就連江城也懵了,左北嚴的女朋友不是唐沁嗎?
難道他們分手了?什么時候的事?!
左北嚴也不多做解釋,走到江城面前來,笑著說道:“城子,這究竟是怎么一回事?”
江城對左北嚴還是有幾分尊重的。
畢竟左北嚴的父親曾經與自己的爺爺還有父親都共事過,從小在一個軍屬大院里長大的,雖然年紀上相差很多,玩不到一塊兒,但抬頭低頭總是能見到的。
而是左家老三左君洐在他小時候挨欺負時,也沒少替他出面。
左家人,他頗有好感。
江城用拇指抹了一下嘴角,笑著說道:“左二哥,既然你來了,這件事就到這兒吧,您的面子,我總要給的。”
江城說這話的時候,臉上的表情沒有半分悔意,倒想是看著左北嚴的面子上,不情愿的放過了他們。

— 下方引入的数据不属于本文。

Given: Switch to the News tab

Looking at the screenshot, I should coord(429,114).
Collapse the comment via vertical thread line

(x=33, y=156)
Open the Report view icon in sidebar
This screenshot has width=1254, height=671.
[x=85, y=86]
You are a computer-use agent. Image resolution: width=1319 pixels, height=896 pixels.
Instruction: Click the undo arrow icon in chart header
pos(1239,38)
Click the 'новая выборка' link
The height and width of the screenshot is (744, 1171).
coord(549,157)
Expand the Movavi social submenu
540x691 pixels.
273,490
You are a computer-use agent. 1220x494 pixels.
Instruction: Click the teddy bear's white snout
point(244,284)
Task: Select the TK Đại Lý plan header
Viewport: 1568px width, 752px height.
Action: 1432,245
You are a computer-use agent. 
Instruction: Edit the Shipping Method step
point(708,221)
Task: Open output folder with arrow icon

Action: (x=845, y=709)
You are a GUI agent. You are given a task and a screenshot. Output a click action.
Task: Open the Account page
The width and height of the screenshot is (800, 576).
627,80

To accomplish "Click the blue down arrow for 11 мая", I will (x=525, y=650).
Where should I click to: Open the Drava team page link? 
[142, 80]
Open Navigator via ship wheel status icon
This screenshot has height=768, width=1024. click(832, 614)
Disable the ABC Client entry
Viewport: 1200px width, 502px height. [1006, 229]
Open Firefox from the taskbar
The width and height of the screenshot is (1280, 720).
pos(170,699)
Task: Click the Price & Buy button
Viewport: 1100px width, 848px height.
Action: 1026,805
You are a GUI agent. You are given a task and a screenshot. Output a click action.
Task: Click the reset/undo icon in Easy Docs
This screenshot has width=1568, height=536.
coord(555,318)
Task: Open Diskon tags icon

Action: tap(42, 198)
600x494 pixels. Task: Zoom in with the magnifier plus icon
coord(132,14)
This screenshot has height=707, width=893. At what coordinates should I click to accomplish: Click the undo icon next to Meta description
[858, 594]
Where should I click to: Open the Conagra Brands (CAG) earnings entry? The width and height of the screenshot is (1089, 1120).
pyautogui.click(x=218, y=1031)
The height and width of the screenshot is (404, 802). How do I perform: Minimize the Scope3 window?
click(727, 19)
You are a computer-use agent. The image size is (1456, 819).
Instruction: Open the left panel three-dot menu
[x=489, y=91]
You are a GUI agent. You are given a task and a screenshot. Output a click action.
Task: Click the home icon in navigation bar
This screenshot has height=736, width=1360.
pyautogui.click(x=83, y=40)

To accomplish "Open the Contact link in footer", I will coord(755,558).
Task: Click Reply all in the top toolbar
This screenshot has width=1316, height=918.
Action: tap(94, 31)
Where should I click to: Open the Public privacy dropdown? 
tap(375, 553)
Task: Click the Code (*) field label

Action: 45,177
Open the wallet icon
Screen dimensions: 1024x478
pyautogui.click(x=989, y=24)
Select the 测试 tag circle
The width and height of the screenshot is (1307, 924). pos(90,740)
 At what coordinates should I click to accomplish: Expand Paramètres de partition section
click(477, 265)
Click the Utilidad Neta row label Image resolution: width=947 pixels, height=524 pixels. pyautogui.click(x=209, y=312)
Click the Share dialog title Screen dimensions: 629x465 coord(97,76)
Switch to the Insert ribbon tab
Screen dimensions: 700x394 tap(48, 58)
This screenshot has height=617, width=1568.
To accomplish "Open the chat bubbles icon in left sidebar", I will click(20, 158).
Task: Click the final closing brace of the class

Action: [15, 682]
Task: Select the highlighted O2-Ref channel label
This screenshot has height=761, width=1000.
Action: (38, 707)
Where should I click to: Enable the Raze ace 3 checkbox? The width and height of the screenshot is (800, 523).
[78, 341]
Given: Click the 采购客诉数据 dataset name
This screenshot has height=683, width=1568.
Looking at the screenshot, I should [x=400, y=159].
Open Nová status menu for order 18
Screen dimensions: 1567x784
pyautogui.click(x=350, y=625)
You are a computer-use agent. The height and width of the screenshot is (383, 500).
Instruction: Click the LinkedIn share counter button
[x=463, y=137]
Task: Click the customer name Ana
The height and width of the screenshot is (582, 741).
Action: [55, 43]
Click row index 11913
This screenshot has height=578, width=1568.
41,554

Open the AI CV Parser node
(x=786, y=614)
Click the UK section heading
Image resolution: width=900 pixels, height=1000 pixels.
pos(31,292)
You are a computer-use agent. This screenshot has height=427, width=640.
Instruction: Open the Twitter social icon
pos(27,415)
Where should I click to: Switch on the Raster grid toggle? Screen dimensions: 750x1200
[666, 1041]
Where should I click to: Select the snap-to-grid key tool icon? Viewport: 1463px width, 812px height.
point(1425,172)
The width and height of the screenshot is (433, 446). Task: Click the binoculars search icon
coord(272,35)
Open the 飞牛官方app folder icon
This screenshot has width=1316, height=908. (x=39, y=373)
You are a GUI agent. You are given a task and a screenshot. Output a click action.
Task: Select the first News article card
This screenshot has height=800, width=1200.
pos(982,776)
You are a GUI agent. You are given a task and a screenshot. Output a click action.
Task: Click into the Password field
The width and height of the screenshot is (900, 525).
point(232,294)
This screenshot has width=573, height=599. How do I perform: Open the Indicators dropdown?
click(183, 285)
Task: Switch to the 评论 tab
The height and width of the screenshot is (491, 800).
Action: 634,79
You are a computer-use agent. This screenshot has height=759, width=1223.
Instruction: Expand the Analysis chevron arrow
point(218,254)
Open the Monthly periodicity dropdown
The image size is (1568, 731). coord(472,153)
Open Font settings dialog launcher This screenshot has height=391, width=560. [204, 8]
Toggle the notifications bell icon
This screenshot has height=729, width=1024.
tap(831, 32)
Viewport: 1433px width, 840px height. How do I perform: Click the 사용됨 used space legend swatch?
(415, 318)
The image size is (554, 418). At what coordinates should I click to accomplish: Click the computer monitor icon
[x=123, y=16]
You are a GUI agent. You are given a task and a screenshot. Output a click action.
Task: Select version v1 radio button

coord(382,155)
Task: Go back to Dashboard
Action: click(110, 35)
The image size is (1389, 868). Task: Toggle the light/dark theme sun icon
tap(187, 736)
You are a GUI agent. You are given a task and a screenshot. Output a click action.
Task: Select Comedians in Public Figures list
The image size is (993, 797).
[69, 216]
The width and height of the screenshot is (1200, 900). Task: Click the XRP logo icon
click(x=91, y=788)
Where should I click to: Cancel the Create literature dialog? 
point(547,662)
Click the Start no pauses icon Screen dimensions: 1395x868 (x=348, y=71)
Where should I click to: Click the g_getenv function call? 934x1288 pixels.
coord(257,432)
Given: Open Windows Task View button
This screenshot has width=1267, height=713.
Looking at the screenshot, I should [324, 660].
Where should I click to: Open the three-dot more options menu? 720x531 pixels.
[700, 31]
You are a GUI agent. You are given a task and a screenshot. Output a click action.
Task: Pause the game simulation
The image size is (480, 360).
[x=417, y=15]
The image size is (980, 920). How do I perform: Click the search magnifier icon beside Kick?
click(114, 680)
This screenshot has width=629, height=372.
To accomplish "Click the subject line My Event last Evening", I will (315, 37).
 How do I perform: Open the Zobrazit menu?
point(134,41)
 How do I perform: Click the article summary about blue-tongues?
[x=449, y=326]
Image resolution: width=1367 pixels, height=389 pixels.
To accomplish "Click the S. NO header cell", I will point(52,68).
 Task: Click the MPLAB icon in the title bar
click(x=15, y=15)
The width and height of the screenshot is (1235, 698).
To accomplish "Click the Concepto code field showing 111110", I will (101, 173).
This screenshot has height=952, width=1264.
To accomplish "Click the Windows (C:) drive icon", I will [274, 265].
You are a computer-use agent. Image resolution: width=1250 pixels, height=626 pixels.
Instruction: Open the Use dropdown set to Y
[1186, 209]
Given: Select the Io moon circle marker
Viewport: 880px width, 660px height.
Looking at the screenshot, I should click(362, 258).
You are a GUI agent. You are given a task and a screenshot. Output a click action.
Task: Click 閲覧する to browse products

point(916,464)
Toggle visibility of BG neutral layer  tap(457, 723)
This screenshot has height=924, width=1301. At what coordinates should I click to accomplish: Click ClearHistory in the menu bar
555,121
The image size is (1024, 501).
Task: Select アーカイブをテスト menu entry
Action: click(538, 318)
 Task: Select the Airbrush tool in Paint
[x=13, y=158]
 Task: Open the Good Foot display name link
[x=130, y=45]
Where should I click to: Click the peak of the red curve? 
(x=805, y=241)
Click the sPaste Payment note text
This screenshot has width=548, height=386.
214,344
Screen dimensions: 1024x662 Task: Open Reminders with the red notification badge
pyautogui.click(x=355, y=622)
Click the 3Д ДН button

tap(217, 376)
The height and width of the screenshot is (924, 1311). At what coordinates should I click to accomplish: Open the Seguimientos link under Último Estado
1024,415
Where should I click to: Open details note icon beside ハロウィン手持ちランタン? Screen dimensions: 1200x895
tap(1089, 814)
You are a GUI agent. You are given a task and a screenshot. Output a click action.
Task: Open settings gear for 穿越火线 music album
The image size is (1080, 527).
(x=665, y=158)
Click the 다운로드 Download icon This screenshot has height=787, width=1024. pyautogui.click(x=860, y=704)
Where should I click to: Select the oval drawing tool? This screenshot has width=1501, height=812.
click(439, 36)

左北嚴臉色不好,對著一旁的凱子說道:“凱子,城子年輕胡鬧,你怎么也跟著瞎起哄?現在這個時候,鬧出點什么事來,也不怕你們的父母跟著你們遭殃?”
這句話說的就頗有警告的意味了,在場所有人都聽懂了。
縱然江城心里不太高興,可他也不得不承認,左北嚴說的是事實。
只不過,他一時氣不過,才……
現在江城不語了,輪到了凱子挨了頓教訓。
凱子心里憋屈,頗有些不甘心的說道:“二哥,你是不知道他們那幾個人有多囂張,城子的女人,他們也敢動手動腳,我們從小到大還沒受過這樣的氣!”
話沒說完,江城的臉色就變了。
這種賣隊友的弱智朋友,他也真是服了。
而一旁的慕念薇也錯愕的回頭盯著江城,半句話也說不出來。
江城面對慕念薇終歸是有些心虛的。
不等江城開口解釋,一旁的裴霏妍已經插了話進來。
裴霏妍聽著凱子顛倒黑白,終歸是有些忍不住,擰著眉頭說道:“我這幾個同學都喝多了,即使是對那個小姑娘動手動腳,也實在不是出自于本意,你們至于這么痛下狠手嗎?是我們的錯,我們可以道歉,可你們這樣公然動手打人……”
裴霏妍的話沒有說完,左北嚴就已經用手勢打斷了她。
左北嚴看向江城,語氣平緩的說道:“城子,這件事你準備怎么辦?”
江城看了裴霏妍一眼,慢條斯理的說道:“既然是左二哥女人的朋友,那么也就當成一場誤會咯。”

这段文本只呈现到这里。